今の彼女の強度ならば、大抵の輩はそう大層な問題とはならない筈である。
勝てるかどうかはさておいて、永久の命を脅かせる程の脅威とはなり得ない。
だから、こんな悲鳴と泣き言を叫ぶ状況というものに、全く心当たりがなかった。
ノエリアの不理解に、永久は自棄を起こしたように叫ぶ。
『どうもこうも無いですよ!
あいつ! あいつ、やりやがったんですよ!?
最悪! 最悪っ! 最悪ですッ!!
もぉー、素直に帰ってれば良かったですぅー!』
「いやいや、意味が分からぬ。
何処で何をやっておるんじゃ、汝は」
全く内容のない言葉に、ノエリアはますます首を傾げる。
話の聞こえていない刹那は、彼女の様子に、何か変な事が起きているのか、と楽しげに笑っていた。

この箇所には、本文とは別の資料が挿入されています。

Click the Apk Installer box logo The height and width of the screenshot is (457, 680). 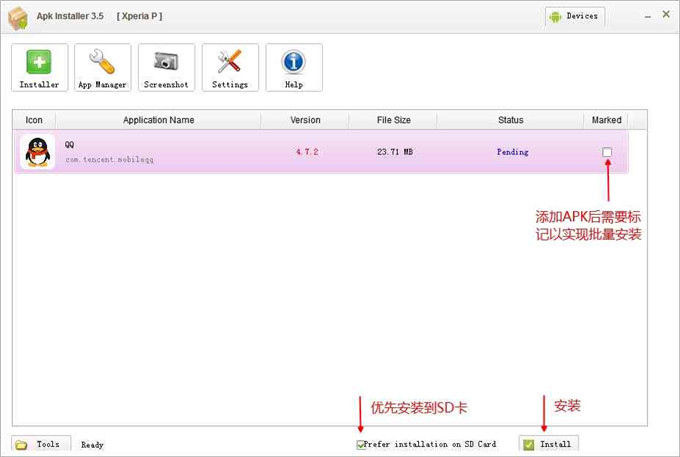pos(18,17)
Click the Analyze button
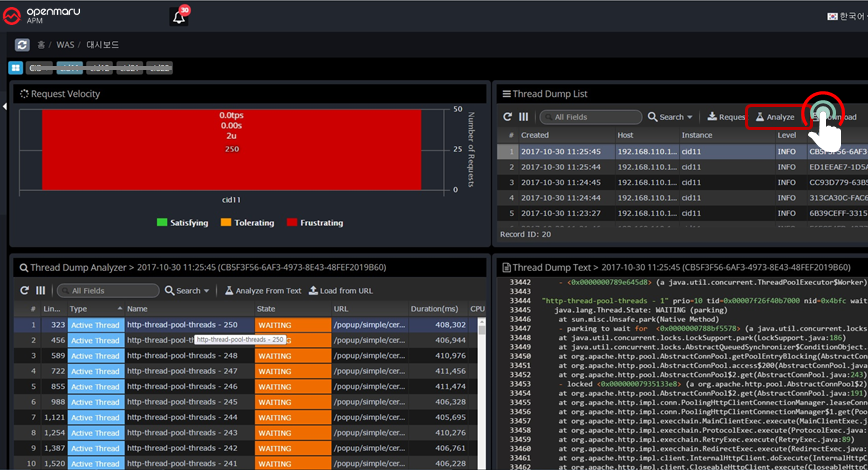The width and height of the screenshot is (868, 470). (x=774, y=117)
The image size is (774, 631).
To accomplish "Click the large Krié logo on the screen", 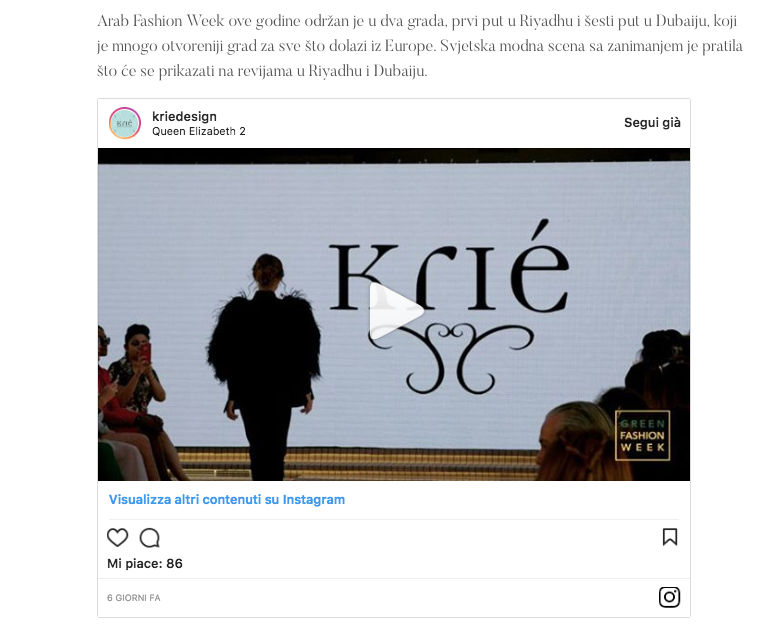I will coord(449,269).
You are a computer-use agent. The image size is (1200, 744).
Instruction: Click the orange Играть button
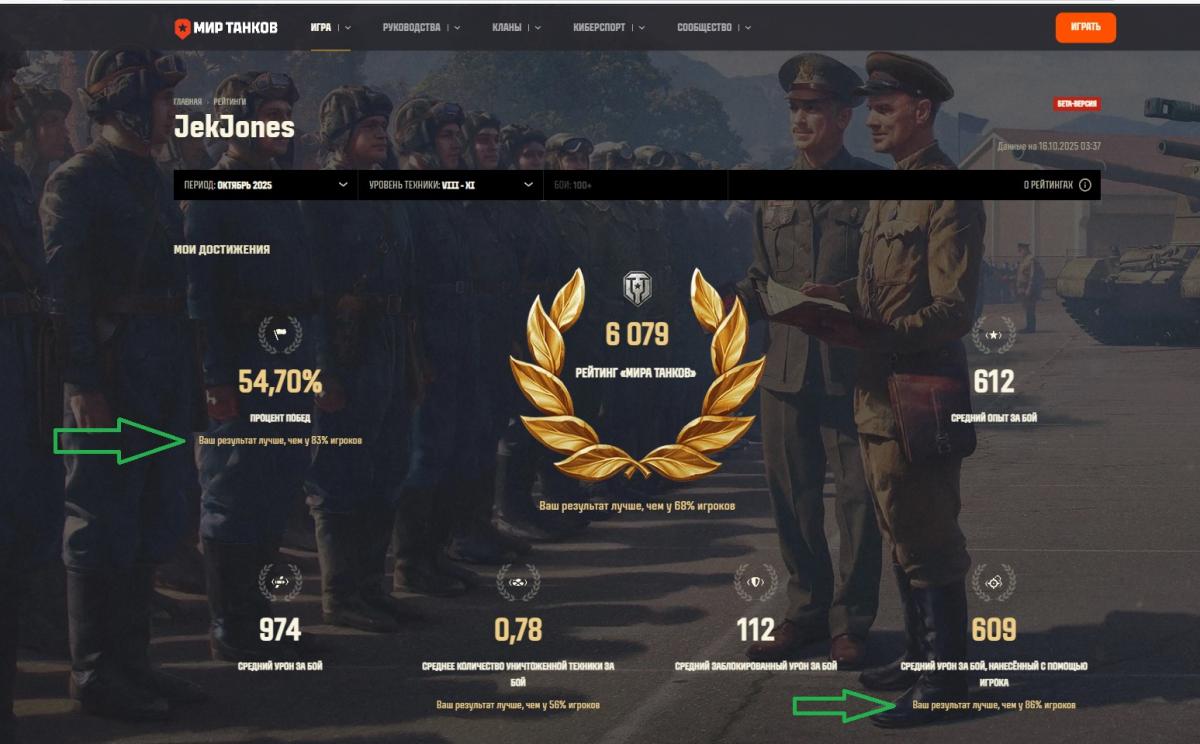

『あいつですよ! 北の災い! ロシアの馬鹿トカゲです!』
「……ああ、汝、そんな所におるのか。
姉君の救援かの」
『そう! そうそう!
ああ、もう!
双獣がいなくなった時点で、素直に帰っていればこんな事に巻き込まれずに済んだのに!』
「何があったんじゃ?」
『喰いやがったんですよ!』
永久は、ヤケクソになりながら叫んだ。
『あの野郎! 天使を喰いやがったんですッ!!』
「…………ほっ?」
なんだか愉快な事になっているらしい。